**TAREFA ATRIBUÍDA A:** Digite novamente o texto sobre a Igreja Católica, tudo desde "As singulares discussões" até "continuidade à gestação].".
**TAREFA ATRIBUÍDA B:** Liste todas as pessoas que o texto sobre a Igreja Católica identifica pelo nome.
**TAREFA ATRIBUÍDA C:**
Responda às perguntas abaixo com base no texto sobre a Igreja Católica.
(i) Quantos anos tinha a menina envolvida no caso de aborto?
(ii) Qual jornal publicou o artigo sobre a máquina de lavar?
(iii) Que percentual das mortes pela doença se concentra na África subsaariana?

**TRECHO DO DOCUMENTO:**

A Igreja Católica vem conquistando a manchete dos principais veículos de comunicação do país. Recentes e polêmicas declarações têm movimentado a opinião de católicos e não-católicos. Dogmas pré-estabelecidos ainda no Império Romano nos fazem refletir a respeito do papel desta importante instituição religiosa em nossos novos tempos.
As singulares discussões tiveram início com maior intensidade no início de março, quando o arcebispo da diocese de Olinda e Recife, José Cardoso Sobrinho, excomungou todos os envolvidos em um aborto de uma menina de nove anos [o fato: a criança ficou grávida depois de ter sido estuprada pelo padrasto e, segundo os médicos, a menina não tinha condições físicas de dar continuidade à gestação].
Especialistas afirmaram na ocasião que a decisão de José Cardoso foi no mínimo precipitada, já que o religioso não teria levado em conta um dos principais valores da Igreja, a misericórdia. Imediatamente à decisão, o Vaticano publicou uma resposta. O artigo é assinado pelo presidente da Pontifícia Academia para a Vida, o arcebispo Salvatore Rino Fisichella. Ele diz, sobre a menina de nove anos: ‘Antes de pensar em excomunhão, era necessário e urgente salvaguardar sua vida inocente, devolvendo a ela um nível de humanidade, da qual nós, homens da Igreja, deveríamos ser os anunciadores e mestres.’ O monsenhor Fisichella afirma ainda que os médicos merecem respeito profissional e que atuaram em defesa da vida da menina.
‘Forte presença na mídia’
Dias depois outra declaração polêmica foi propagada pelo menor país do mundo. Um longo artigo publicado pelo jornal L´Osservatore Romano, por ocasião do Dia Internacional da Mulher, disse que a máquina de lavar talvez tenha feito mais pela liberação da mulher no século 20 do que a pílula anticoncepcional ou o acesso ao mercado de trabalho. O título era ‘A Máquina de lavar e a liberação das mulheres – ponha detergente, feche a tampa e relaxe’. ‘O que no século 20 fez mais para liberar as mulheres ocidentais?’, questiona o artigo, escrito por uma mulher. ‘O debate é acalorado. Alguns dizem que a pílula, alguns dizem que o direito ao aborto e alguns (dizem que) o direito a trabalhar fora de casa. Alguns, porém, ousam ir além: a máquina de lavar.’
Já o papa Bento 16, em recente visita à África, afirmou que a Aids ‘é uma tragédia que não pode ser superada com o dinheiro e nem com a distribuição de preservativos, os quais podem aumentar os problemas’. Conforme relatório anual do Programa Conjunto das Nações Unidas sobre HIV/Aids, existem no mundo aproximadamente 33 milhões de pessoas vivendo com HIV/Aids. A África sub-saariana é a área mais afetada, com aproximadamente dois terços do total mundial (22,5 milhões de pessoas); desse número, três quartos são do sexo feminino. A região também concentra 76% das mortes pela doença.

**MATERIAL DE ORIGEM:**

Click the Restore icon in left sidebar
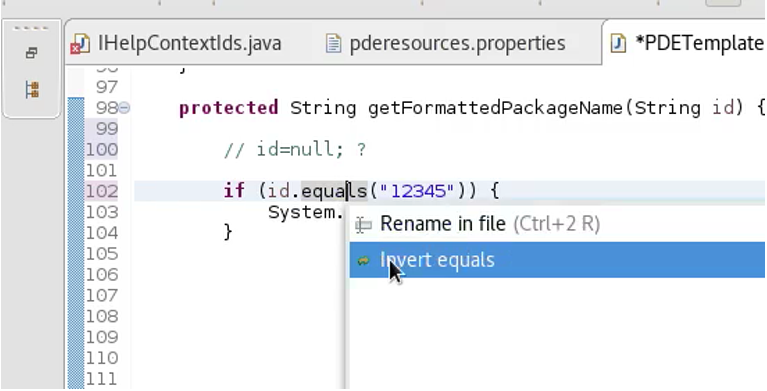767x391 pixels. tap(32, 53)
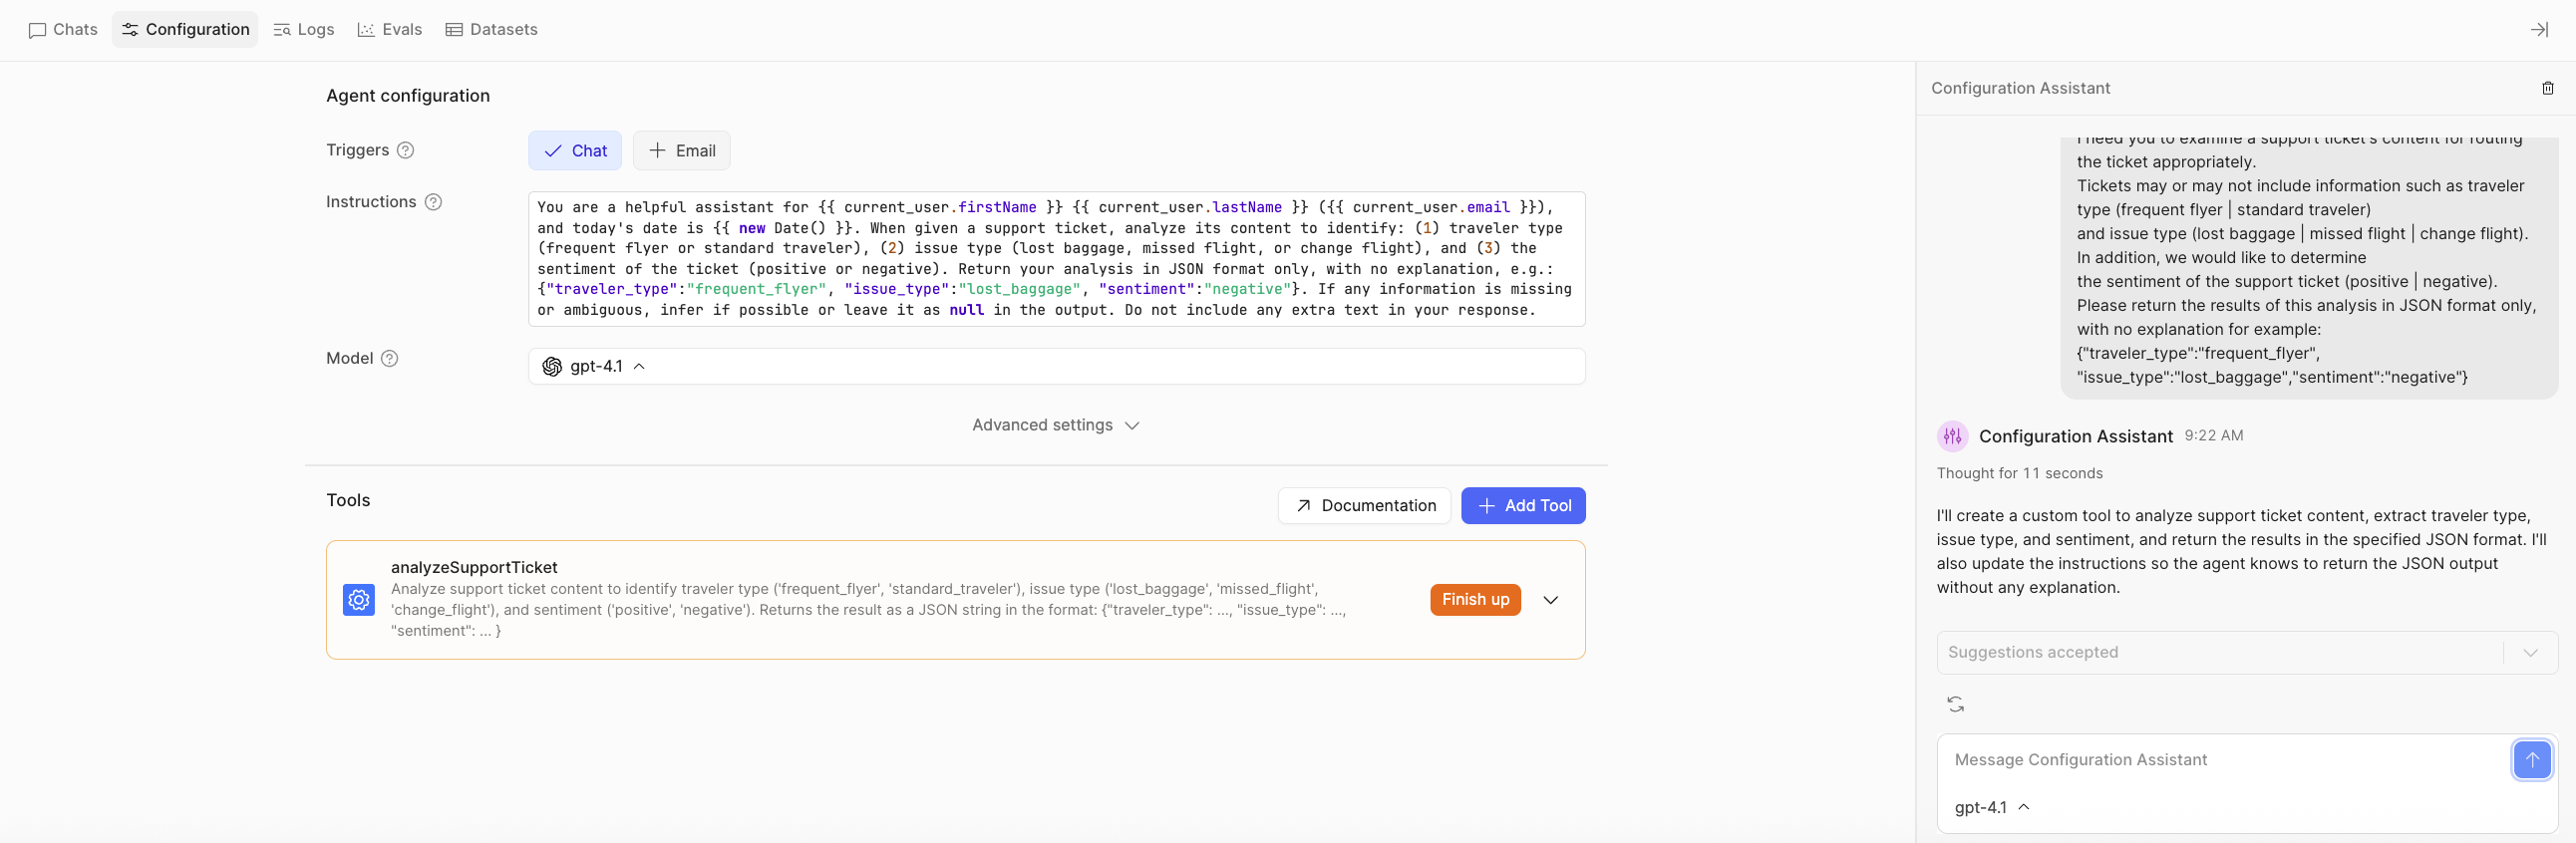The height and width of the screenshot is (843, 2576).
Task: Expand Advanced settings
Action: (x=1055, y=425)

...

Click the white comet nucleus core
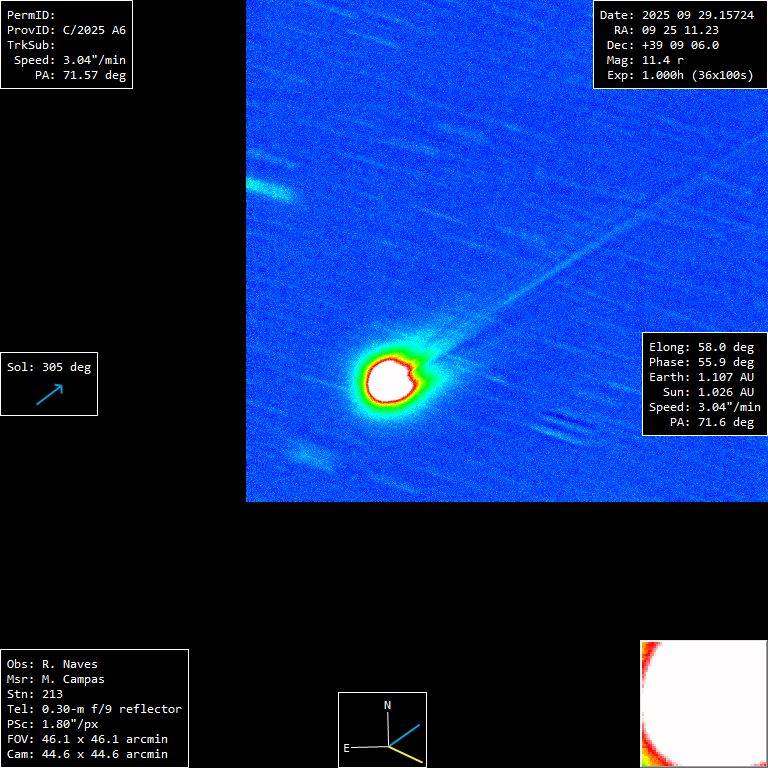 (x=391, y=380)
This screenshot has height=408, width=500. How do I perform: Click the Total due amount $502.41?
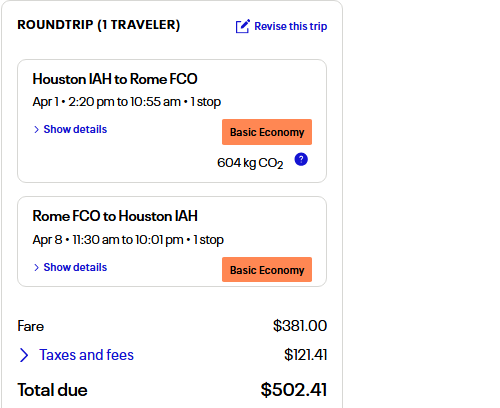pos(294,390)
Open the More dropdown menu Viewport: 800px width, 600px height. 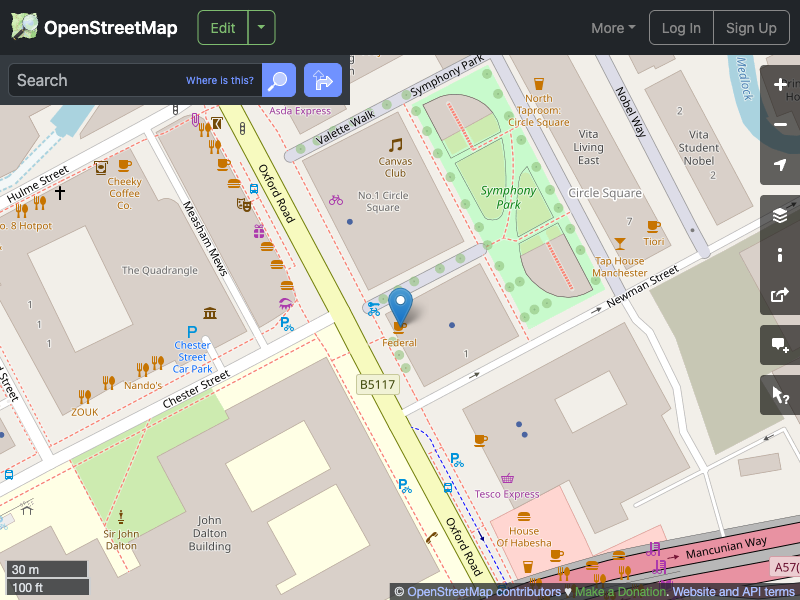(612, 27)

* * *

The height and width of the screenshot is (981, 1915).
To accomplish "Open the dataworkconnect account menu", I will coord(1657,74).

**RESPOSTA DA TAREFA A:**
As singulares discussões tiveram início com maior intensidade no início de março, quando o arcebispo da diocese de Olinda e Recife, José Cardoso Sobrinho, excomungou todos os envolvidos em um aborto de uma menina de nove anos [o fato: a criança ficou grávida depois de ter sido estuprada pelo padrasto e, segundo os médicos, a menina não tinha condições físicas de dar continuidade à gestação].

**RESPOSTA DA TAREFA B:**
José Cardoso Sobrinho
Salvatore Rino Fisichella
Bento 16

**RESPOSTA DA TAREFA C:**
(i) Nove anos.
(ii) L´Osservatore Romano.
(iii) 76%.